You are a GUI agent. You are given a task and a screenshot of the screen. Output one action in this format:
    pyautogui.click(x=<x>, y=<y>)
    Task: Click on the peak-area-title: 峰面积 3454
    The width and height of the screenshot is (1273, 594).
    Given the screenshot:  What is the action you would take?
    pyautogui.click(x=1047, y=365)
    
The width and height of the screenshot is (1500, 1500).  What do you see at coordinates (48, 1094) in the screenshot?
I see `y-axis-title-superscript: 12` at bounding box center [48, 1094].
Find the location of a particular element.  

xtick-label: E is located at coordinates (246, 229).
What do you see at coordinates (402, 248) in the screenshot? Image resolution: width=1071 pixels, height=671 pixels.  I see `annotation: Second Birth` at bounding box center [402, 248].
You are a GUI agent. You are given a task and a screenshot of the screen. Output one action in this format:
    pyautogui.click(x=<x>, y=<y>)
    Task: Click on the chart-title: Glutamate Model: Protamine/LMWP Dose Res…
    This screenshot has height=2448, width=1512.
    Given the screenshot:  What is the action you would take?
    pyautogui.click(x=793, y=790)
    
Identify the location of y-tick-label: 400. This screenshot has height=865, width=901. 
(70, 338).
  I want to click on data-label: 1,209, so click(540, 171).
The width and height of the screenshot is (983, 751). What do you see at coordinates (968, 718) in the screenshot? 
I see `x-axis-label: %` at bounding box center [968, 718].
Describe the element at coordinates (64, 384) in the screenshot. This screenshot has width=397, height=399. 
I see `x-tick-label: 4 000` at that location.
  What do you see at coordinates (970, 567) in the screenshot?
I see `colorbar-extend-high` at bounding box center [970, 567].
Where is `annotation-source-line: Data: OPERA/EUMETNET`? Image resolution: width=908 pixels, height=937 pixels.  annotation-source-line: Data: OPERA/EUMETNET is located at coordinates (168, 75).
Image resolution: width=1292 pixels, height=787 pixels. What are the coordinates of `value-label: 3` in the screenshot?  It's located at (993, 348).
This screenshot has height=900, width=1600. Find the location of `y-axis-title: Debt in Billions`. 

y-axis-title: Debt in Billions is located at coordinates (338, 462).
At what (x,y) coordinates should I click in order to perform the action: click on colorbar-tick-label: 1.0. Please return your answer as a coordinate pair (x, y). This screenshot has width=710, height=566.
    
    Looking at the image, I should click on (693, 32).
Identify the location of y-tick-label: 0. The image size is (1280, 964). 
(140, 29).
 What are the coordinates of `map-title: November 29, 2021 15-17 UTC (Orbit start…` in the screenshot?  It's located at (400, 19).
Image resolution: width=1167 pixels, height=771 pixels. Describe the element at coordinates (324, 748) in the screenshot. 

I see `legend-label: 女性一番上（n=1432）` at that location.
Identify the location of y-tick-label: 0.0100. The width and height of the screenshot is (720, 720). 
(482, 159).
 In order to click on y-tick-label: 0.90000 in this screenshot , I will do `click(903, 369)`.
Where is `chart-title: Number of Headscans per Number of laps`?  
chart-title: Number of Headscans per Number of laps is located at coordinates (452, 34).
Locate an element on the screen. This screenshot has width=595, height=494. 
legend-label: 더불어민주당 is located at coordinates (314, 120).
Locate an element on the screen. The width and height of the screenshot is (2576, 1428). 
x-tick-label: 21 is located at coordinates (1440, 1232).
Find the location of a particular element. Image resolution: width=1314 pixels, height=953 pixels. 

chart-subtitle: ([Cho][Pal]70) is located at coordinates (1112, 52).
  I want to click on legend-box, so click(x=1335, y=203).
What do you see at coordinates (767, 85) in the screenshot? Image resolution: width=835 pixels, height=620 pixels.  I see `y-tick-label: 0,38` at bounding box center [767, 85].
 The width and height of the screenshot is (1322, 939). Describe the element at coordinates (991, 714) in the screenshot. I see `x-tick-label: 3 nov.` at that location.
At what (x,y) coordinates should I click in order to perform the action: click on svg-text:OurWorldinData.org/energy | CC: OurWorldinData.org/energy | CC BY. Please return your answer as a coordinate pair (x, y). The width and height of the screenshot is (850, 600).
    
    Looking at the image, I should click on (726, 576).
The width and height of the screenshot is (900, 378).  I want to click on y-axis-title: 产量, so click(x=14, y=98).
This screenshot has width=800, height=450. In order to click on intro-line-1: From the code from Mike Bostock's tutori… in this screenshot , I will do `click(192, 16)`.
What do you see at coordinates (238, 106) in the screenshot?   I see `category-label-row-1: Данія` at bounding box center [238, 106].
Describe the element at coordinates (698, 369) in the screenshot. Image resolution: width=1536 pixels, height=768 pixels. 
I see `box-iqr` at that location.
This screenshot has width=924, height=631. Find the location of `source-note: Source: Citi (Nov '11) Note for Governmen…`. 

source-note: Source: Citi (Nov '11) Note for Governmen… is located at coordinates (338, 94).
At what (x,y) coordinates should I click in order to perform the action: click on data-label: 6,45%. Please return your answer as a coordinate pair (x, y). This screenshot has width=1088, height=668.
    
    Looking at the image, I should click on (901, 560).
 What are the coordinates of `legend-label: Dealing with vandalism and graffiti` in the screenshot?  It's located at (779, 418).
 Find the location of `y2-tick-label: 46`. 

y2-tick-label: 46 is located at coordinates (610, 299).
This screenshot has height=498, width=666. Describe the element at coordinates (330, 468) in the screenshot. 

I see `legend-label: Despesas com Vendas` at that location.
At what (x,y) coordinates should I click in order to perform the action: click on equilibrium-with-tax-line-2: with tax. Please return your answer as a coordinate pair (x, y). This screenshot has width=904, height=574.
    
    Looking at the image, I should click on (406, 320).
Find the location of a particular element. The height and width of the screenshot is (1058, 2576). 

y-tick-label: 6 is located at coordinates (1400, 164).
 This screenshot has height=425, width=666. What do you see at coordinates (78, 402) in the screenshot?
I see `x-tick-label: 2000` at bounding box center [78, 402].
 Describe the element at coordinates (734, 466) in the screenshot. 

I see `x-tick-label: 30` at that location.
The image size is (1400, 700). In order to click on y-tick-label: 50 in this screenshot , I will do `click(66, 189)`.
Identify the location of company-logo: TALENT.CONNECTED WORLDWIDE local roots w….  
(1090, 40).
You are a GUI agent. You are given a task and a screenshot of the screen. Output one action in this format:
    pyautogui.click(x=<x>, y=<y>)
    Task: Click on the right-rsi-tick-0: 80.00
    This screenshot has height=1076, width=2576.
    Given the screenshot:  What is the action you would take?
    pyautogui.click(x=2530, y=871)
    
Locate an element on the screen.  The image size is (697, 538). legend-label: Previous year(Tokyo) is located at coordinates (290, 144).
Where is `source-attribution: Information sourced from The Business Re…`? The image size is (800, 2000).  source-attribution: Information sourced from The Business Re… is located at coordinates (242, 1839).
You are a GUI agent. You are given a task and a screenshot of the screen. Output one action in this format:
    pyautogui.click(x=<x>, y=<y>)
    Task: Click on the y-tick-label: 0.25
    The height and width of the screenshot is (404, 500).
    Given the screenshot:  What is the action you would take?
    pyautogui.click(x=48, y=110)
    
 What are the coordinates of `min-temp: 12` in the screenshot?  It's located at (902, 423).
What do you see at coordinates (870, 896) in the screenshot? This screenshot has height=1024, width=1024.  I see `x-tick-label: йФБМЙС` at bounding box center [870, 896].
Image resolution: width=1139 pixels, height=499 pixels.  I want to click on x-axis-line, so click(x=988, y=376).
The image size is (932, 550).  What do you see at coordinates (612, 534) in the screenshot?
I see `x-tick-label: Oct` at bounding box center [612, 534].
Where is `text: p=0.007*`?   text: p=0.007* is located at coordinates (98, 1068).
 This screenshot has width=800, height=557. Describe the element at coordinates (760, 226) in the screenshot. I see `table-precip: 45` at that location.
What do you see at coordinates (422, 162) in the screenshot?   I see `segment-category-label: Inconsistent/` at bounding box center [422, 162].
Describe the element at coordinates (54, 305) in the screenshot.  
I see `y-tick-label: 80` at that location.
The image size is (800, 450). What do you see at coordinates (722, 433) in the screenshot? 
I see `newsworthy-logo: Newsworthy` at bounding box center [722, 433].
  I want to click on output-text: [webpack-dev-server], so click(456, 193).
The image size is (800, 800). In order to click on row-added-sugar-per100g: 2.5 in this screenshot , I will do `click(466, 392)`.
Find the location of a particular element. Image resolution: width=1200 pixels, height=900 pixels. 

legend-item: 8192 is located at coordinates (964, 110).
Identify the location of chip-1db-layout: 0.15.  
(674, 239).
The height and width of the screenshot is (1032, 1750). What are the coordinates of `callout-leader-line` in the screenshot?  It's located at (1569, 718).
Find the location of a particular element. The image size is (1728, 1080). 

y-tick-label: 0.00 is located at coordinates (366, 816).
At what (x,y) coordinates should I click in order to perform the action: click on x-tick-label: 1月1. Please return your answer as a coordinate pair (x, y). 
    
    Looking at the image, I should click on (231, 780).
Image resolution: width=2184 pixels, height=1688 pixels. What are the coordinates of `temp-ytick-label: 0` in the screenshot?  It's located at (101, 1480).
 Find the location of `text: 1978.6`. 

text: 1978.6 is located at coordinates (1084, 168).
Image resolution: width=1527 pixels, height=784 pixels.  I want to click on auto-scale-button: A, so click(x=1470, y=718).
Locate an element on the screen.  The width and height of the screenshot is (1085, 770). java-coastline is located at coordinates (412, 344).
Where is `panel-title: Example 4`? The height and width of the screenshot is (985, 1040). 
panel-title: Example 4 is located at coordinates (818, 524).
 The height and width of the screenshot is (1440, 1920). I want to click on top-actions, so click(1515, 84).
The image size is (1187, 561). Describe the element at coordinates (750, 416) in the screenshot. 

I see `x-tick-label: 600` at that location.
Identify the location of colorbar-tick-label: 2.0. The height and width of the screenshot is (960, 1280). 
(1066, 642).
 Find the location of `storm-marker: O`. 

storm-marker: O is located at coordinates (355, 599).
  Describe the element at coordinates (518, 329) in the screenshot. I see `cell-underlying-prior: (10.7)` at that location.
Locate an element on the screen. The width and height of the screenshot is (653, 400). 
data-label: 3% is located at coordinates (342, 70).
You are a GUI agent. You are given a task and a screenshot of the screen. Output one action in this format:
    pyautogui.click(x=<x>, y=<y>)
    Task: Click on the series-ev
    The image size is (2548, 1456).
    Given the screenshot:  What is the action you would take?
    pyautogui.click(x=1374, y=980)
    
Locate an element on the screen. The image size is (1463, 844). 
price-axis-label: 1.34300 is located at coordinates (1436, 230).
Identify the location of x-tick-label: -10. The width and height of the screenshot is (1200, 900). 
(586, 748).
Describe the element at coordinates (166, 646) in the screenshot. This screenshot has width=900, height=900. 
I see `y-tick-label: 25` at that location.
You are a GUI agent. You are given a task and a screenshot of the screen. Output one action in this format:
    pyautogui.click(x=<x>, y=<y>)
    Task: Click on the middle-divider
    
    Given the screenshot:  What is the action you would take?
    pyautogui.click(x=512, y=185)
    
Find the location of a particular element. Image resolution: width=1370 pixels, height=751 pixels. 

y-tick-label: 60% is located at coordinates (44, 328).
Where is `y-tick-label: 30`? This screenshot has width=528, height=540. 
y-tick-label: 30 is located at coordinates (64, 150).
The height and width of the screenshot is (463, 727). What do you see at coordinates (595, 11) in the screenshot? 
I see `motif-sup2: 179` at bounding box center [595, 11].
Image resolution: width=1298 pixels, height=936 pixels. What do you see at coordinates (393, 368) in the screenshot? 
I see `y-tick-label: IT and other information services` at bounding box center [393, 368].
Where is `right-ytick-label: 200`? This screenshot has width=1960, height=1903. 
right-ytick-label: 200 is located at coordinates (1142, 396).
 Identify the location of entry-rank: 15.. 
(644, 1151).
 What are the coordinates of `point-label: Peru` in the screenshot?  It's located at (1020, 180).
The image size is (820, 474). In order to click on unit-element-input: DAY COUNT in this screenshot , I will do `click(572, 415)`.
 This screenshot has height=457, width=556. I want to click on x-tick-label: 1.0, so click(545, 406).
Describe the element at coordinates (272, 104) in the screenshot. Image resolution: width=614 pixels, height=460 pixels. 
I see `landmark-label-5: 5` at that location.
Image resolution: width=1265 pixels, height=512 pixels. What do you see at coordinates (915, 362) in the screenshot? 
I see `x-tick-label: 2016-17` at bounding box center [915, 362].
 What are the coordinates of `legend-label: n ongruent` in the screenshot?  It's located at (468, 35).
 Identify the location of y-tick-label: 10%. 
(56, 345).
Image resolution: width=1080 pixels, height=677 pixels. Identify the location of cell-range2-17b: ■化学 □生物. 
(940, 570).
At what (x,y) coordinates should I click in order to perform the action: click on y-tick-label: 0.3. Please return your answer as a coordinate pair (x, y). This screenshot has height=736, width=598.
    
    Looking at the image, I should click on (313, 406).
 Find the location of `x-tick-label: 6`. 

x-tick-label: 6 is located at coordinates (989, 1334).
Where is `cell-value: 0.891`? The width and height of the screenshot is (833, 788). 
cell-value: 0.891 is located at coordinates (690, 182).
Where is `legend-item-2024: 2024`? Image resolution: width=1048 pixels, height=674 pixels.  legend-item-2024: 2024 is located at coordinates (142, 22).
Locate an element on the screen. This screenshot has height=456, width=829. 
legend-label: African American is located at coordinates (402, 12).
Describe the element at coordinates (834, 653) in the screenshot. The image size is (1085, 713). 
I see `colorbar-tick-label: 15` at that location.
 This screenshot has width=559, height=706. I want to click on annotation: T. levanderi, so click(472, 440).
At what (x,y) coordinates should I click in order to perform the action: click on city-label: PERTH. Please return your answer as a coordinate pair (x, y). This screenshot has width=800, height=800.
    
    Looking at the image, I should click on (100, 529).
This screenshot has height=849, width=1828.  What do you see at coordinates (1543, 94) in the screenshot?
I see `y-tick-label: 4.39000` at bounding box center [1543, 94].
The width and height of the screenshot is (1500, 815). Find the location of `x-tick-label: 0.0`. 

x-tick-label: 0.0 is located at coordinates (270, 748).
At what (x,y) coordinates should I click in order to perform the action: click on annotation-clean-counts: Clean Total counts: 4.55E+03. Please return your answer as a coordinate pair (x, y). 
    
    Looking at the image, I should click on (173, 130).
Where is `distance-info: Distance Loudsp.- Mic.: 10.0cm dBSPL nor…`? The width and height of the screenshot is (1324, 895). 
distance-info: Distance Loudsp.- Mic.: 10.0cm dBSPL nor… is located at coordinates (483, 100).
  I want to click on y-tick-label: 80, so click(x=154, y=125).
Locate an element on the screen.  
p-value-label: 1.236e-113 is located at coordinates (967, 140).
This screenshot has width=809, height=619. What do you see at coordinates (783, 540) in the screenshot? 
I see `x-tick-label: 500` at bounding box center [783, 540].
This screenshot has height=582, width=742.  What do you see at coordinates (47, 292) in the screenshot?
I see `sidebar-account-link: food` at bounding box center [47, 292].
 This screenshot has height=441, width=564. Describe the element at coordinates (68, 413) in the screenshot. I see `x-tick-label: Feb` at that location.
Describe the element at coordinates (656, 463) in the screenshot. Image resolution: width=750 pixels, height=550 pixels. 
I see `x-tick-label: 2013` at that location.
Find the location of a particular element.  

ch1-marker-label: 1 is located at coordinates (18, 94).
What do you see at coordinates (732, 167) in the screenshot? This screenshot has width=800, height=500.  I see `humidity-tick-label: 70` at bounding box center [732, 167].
• • •
• [Directive]: Duplicate the part of the records that opens with the line containing "The image size is (800, 450)." and closes with the line containing "Image resolution: width=1527", both lines included.

• [Response to the task]:
The image size is (800, 450). What do you see at coordinates (722, 433) in the screenshot? 
I see `newsworthy-logo: Newsworthy` at bounding box center [722, 433].
  I want to click on output-text: [webpack-dev-server], so click(456, 193).
The image size is (800, 800). In order to click on row-added-sugar-per100g: 2.5 in this screenshot , I will do `click(466, 392)`.
Find the location of a particular element. Image resolution: width=1200 pixels, height=900 pixels. 

legend-item: 8192 is located at coordinates (964, 110).
Identify the location of chip-1db-layout: 0.15.  
(674, 239).
The height and width of the screenshot is (1032, 1750). What are the coordinates of `callout-leader-line` in the screenshot?  It's located at (1569, 718).
Find the location of a particular element. The image size is (1728, 1080). 

y-tick-label: 0.00 is located at coordinates (366, 816).
At what (x,y) coordinates should I click in order to perform the action: click on x-tick-label: 1月1. Please return your answer as a coordinate pair (x, y). 
    
    Looking at the image, I should click on (231, 780).
Image resolution: width=2184 pixels, height=1688 pixels. What are the coordinates of `temp-ytick-label: 0` in the screenshot?  It's located at (101, 1480).
 Find the location of `text: 1978.6`. 

text: 1978.6 is located at coordinates (1084, 168).
Image resolution: width=1527 pixels, height=784 pixels.  I want to click on auto-scale-button: A, so click(x=1470, y=718).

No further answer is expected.